Figure 10. Natural crossing over rates for yeast chromosomes are optimal.

(A) as a function of the number of crossovers per meiosis (logarithmic scale) for populations of random chromosomes with 750 genes (20% EGs). Bars indicate the SD of R _max for the entire inbreeding/outbreeding domain. Inset: Number of crossovers per meiosis required to reach 95% and 99.5% respectively of the maximum mutational robustness R _max, for chromosomes of different lengths (250, 500, 750, 1,000, and 1,500 genes) and random configurations. (B) Results of survival competition experiments between two chromosome IX populations subjected to different crossing over rates (n = 5 experiments per grid point), for mutation rates R up to R_max and for the entire inbreeding/outbreeding domain. The color-code indicates the winning chromosome architecture. (C) Results of survival competition experiments between yeast chromosome IX and random chromosomes at different crossing over rates (n = 10 experiments per grid point). Same experimental conditions as in (B). Supplementary Figure 8 in Text S1 shows plots for average fitness advantages of the results in (B) and (C). “minimum” = one crossover per chromosome and meiosis; “maximum” = all 58 hotspots are active in each meiosis. For simulation details and statistical information see Text S1, section “S. digitalis Simulation Settings.”

Figure 11. Mutation accumulation and genetic analysis of lethality and mating.

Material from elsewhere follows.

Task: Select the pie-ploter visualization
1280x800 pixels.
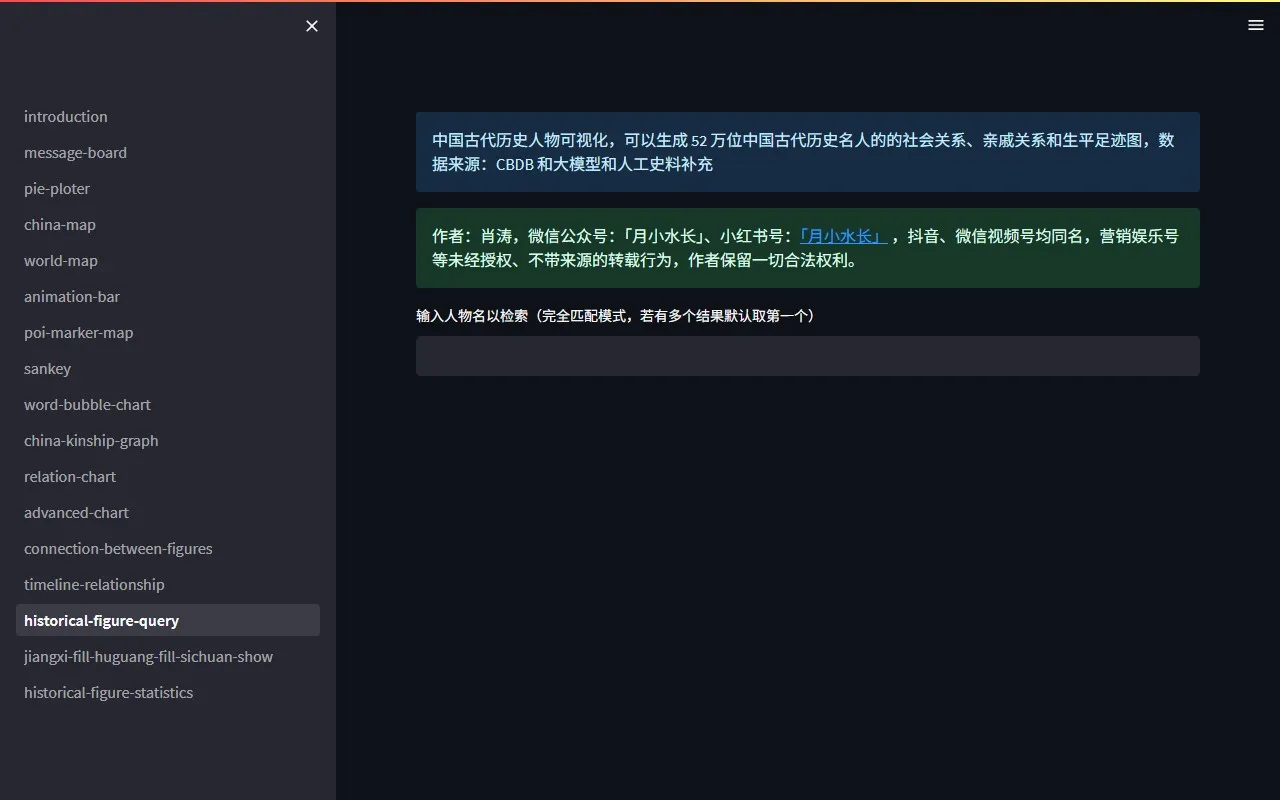Action: pos(56,188)
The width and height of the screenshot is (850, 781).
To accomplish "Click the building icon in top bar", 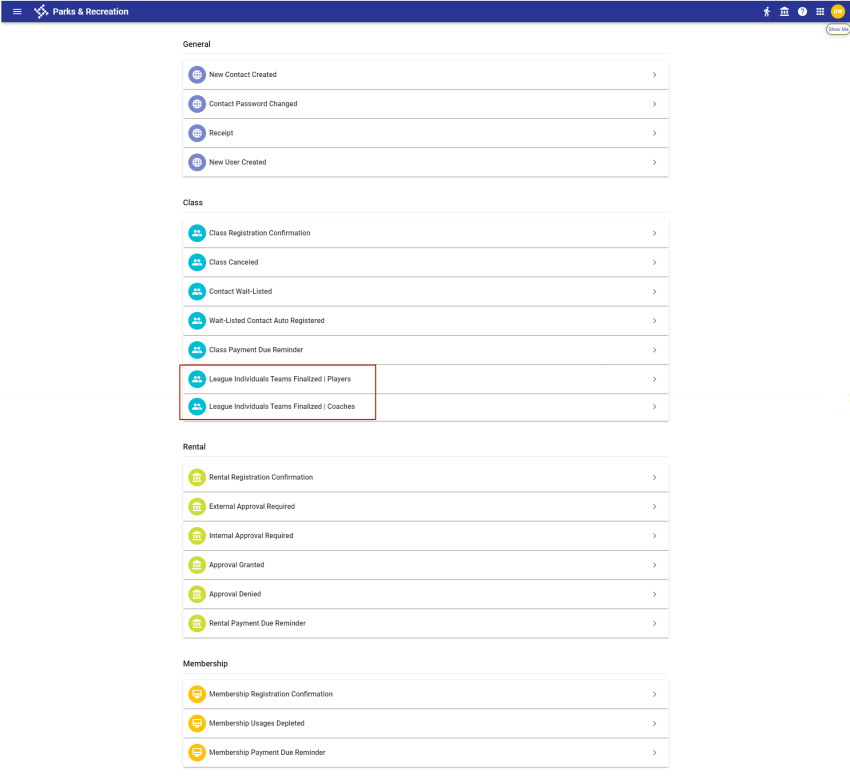I will (784, 12).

(A) Outline of the mutation accumulation experiment. Diploid GalS-MSH2/GalS-MSH2 cells were grown in the presence of glucose to repress MSH2 expression (MSH2 ^off) for three growth periods of 24 hours (1/1000 dilution between the cultures). After each growth period, an aliquot was removed and the GalS promoter was induced by spreading the cells on galactose-containing plates for 24 hours in order to prevent a further accumulation of mutations. Upon sporulation, the products of meiosis were analyzed for viability using tetrad analysis (results are given in the main text) and sorting of single spores or dyads by FACS. The ability of mating was analyzed by testing the mating types of sorted dyads in order to determine whether the formed colonies were haploid (one spore unviable, no mating) or diploid (mating). (B) Msh2 levels in GalS-MSH2 and control cells were grown first on galactose (1), then on glucose for 24 hours (2) and finally on galactose again for 6 hours (3); detection via Western blotting and antibodies specific to Msh2 (Santa Cruz, Msh2 (yC-15): sc-26230). (C) Viability of spores and dyads. For each time point 1,536 spores and 384 dyads were FACS-sorted in array patterns onto YP-Gal plates (140 mm diameter). Spore viability was determined by counting the number of formed colonies. Mating efficiency of spores in dyads was determined by counting the fraction of the colonies that consisted of diploid cells. In wild type cells and at 0 h in the GalS-MSH2 strain, this fraction was 53%. The probability of having two viable spores of opposite mating type in a dyad was calculated from the time-dependent spore viability and from the fraction of diploid formation at 0 h. These data allowed us to calculate the probability of diploid formation (mating), if unviable spores were unable to mate (dashed line).